- Genre: Sport, Golf
- Narrated by: Iain Anderson
- Country of origin: Scotland
- No. of series: 1
- No. of episodes: 7

Production
- Running time: 30 minutes (including adverts)
- Production companies: Grampian Television Midas Multimedia

Original release
- Network: STV
- Release: 2005

= The Scottish Golf Show =

The Scottish Golf Show is a Scottish television series aired on Scottish TV and Grampian TV (now both together as STV).

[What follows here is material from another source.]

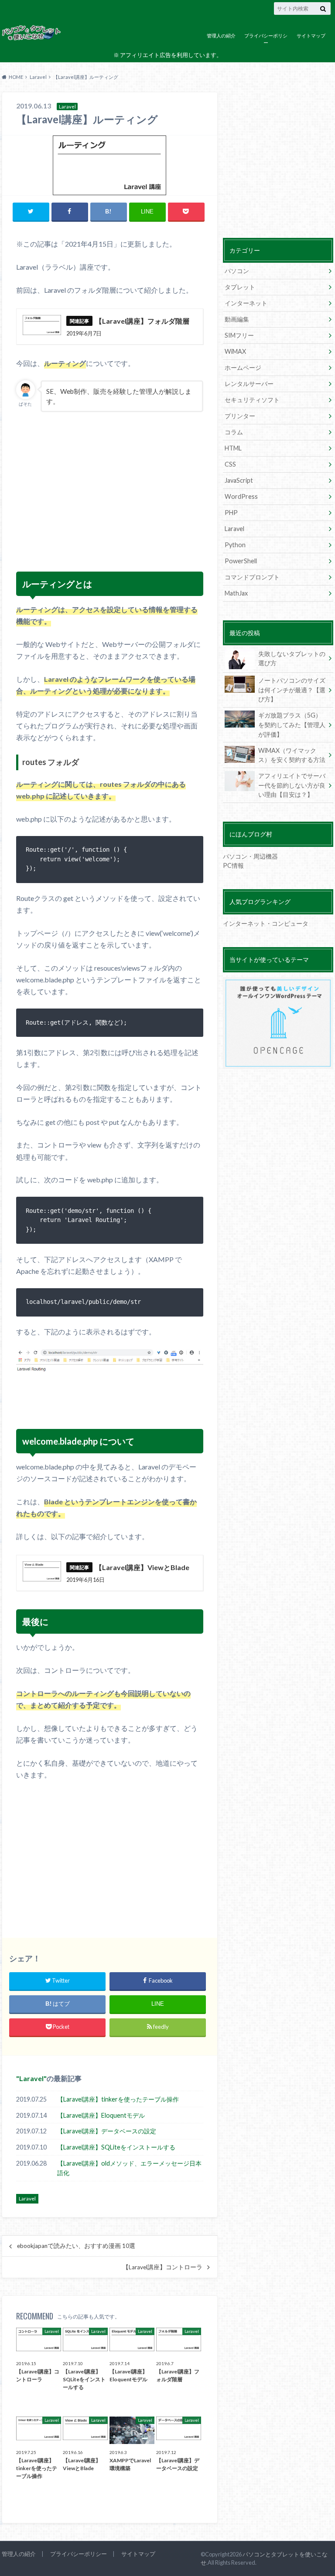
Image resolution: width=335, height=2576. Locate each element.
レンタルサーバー (249, 383)
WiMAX (235, 351)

The Scottish Golf Show was narrated by Iain Anderson and produced, directed & edited by Scott Brown. The series was first broadcast in 2005, and was re-aired in 2006, and again in May 2009 on STV.

==Synopsis==

===Episode 1===

The first episode provides an overview of Scotland's golf courses, beginning with St Andrews. Royal and Ancient Golf Club of St Andrews opens its doors, and the origins of the game are explored at the British Golf Museum.

===Episode 2===

This edition features one of Scotland's premier venues, the championship course at Royal Troon, and looks at some of the other major courses in Ayrshire.

===Episode 3===

This edition features the Open Championship venue at Carnoustie, and others at the east coast.

===Episode 4===

The show visits Royal Dornoch. Graeme Baxter talks about the art of golf, and takes a look behind the scenes at Elmwood College, Fife.

===Episode 5===

The Scottish Golf Show opens with some action at Gleneagles, Perthshire.

===Episode 6===

This edition opens at Turnberry, Ayrshire, where Colin Montgomerie shows his Links Golf Academy.

===Episode 7===

Shows the oldest golf club in the world, Muirfield, home of the Honourable Company of Edinburgh Golfers.

==Reception==
Regarding the absence of sustained media attention on lower-tier Scottish golf competitions, Stuart Bathgate of The Scotsman wrote that the show "offers an indication of what could be done, with a little imagination and a modest budget, to redress this imbalance". Commenting on Iain Anderson's performance, Bathgate thought that "while he narrates with sonorous relish, his voice is partly responsible for making the programme bear too close a resemblance to a promotional video shot by Visit Scotland and shipped out to rich Americans". In a mixed review, Evening Express said, "This programme is an excellent and well-produced video for golf tourists. For peak-time viewing, however, it lands in the rough."